Provided text:
SUMMARY
Dental caries is a polymicrobial disease that affects much of the human population worldwide, where the
equilibrium of a cooperative eco-organization among commensal microbes shifts towards a dysbiotic framework
with an overrepresentation of pathogenic microorganisms, especially by Streptococcus mutans (SM). The
progression of this disease begins with bacterial attachment and a complex cascade of events that include the
production of soluble (a-1,6-linked) and insoluble (a-1,3-linked) glucans by glucosyltransferases (Gtfs) from the
GH70 hydrolase family. This class of enzymes utilizes dietary sucrose to produce various isomeric glucan
polymers through two important steps: (i) first is the sucrase (invertase) activity, where cleavage of sucrose
results in glucose and fructose; (ii) subsequently, the polymerization of glucose molecules forms extended a-
glucans. SM’s three different Gtfs, GtfB, GtfC, and GtfD, have been biologically well characterized, and their
synthesis of glucans is crucial for biofilm formation, bacterial colonization, and virulence. However, despite more
than 30 years of research and numerous studies, there remains a fundamental knowledge gap on their enzymatic
mechanism; specifically, how do they produce the soluble and insoluble glucans via distinct functional domains?
The goal of this application is to determine the specific molecular mechanism(s) that drive SM’s Gtfs to produce
various glucans, particularly how they synthesize soluble and insoluble glucans. Our structural studies show that
the sucrase activity pocket is very tight and cannot accommodate an a-retaining double displacement reaction
like the GH13 enzymes. Therefore, polymerization must take place at another distinct site in the nearby vicinity.

Excerpted data:
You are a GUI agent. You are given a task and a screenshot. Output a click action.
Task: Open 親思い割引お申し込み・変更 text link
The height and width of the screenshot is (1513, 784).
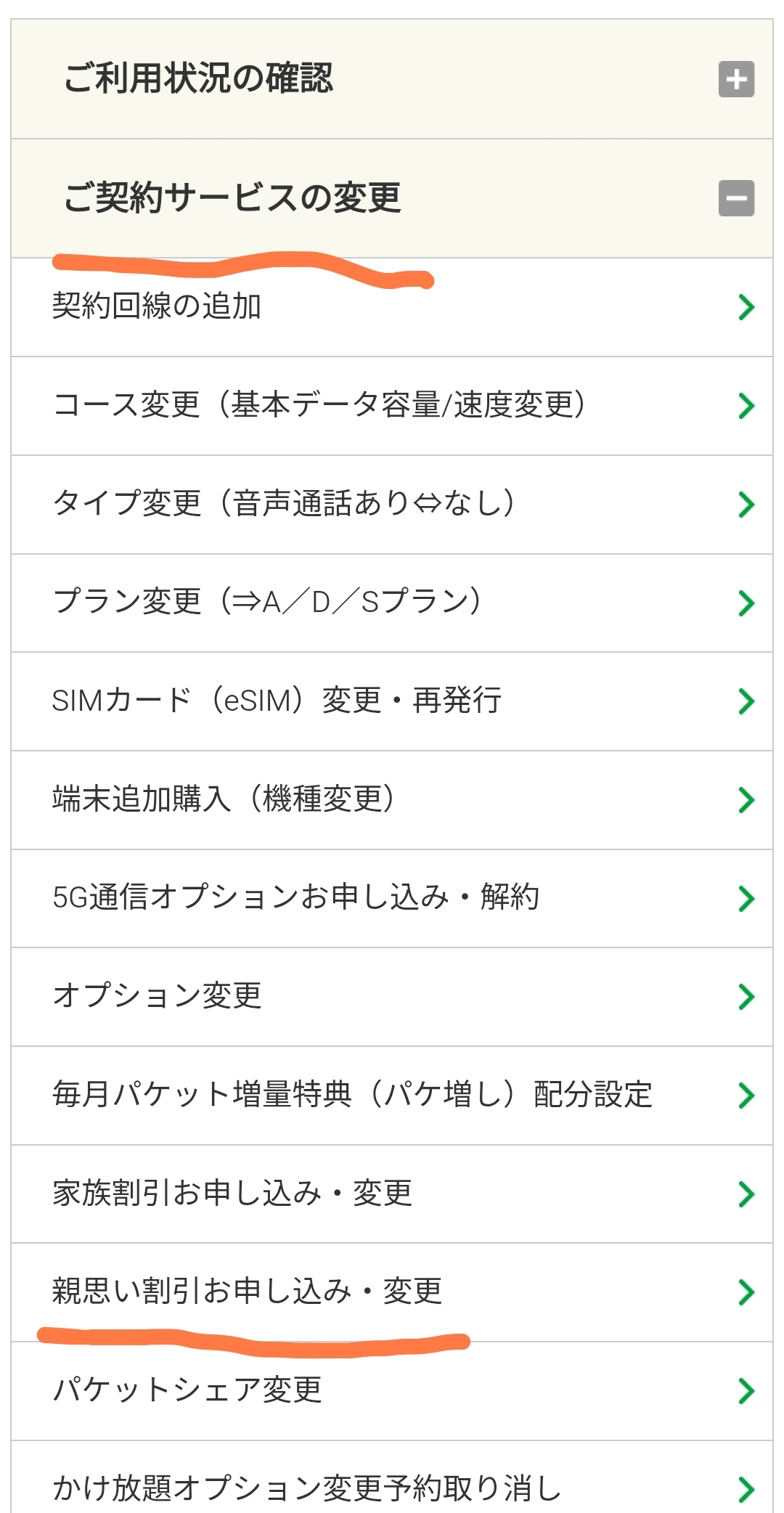pyautogui.click(x=247, y=1292)
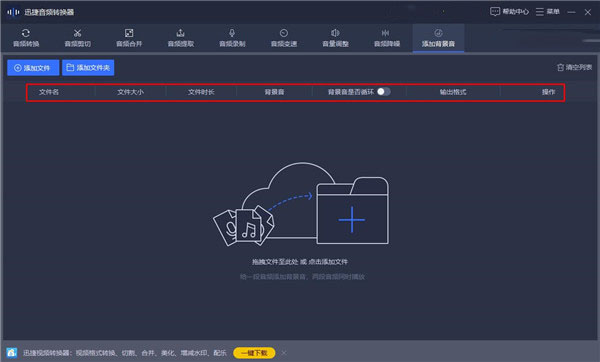Viewport: 600px width, 362px height.
Task: Select the 音频剪切 scissors tool
Action: tap(78, 38)
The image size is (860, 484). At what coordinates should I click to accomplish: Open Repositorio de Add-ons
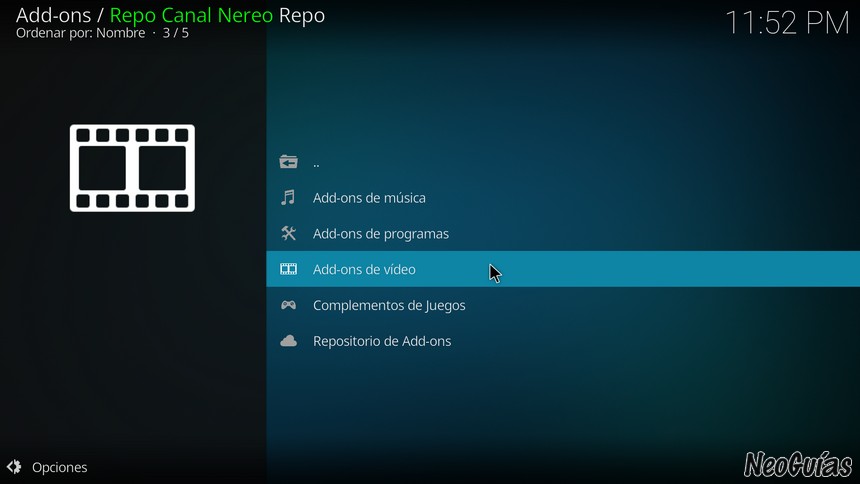click(563, 341)
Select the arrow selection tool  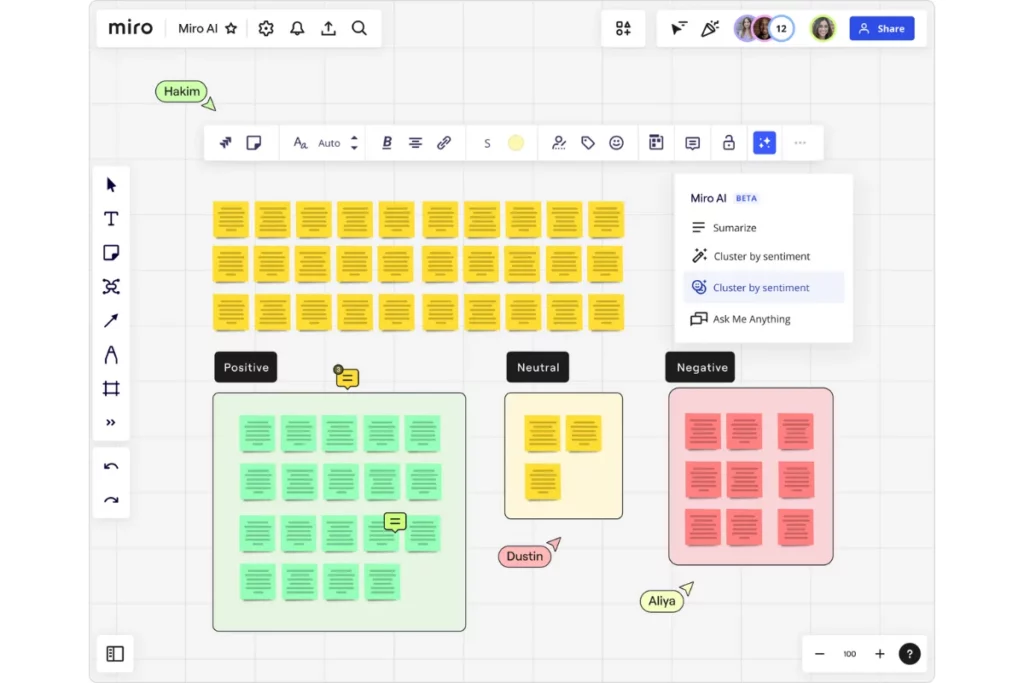point(111,183)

Description of the task: Can you extend the summary on Streptococcus mutans glucosyltransferases past its final sentence? The records are separate material, unrelated to the summary.

Task result:
We hypothesize that ‘The GH70 glucosyltransferases of SM adopt a novel enzymatic mechanism to produce the
soluble a-1,6-linked and insoluble a-1,3-linked glucans.’ We will address our hypothesis through three specific
aims (SAs) by (a) determining the structures of Glucosyltransferases (GtfB & GtfD) of SM (SA1), (b) elucidating
the catalytic mechanism of SM’s glucosyltransferases (SA2), and (c) characterizing the role of (i) the sucrase
site, (ii) the polymerization site, (iii) the glucan binding domains and (iv) their inhibitors on biofilms, colonization,
and virulence potential through in vitro and in vivo models of dental caries (SA3).
The results from this study will (1) determine the novel structures adopted by these Gtf enzymes, (2) assign
specific roles to domains/regions, (3) identify key residues involved in the dual-step enzymatic action, (4) specify
how each GtfB and GtfD polymerize glucans, (5) reveal the importance of the sucrase site, the polymerization
site, and the glucan binding domains on disease outcomes, and (6) develop inhibitors that selectively target each
Gtf’s enzymatic activity. These investigations would provide a mechanistic foundation for the 800+ GH70
hydrolases, as multiple biotechnology interests exist to engineer these glucansucrases to dispense varied sizes
of dextran for chromatography, food preservation, and pharmaceuticals. The long-term objective of this study is
to explore innovative strategies for specifically addressing the cariogenic dysbiosis mediated by SM’s Gtfs.